▸ **Provided data**:
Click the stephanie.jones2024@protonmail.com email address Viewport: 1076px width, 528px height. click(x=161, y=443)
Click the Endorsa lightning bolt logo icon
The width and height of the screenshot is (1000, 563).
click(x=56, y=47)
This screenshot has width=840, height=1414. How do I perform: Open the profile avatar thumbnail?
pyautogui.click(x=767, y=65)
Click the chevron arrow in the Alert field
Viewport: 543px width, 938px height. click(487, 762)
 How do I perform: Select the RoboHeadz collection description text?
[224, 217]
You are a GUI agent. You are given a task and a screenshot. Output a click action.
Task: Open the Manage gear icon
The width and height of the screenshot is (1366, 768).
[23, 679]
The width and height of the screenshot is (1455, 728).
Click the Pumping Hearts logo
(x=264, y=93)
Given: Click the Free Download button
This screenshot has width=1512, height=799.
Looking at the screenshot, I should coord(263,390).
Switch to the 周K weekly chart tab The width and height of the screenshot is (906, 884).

▸ **Description of the task**: Which lines of the data above contain "icon"? Copy each one.

▸ **Completed exercise**:
Click the Endorsa lightning bolt logo icon
Task: Open the Manage gear icon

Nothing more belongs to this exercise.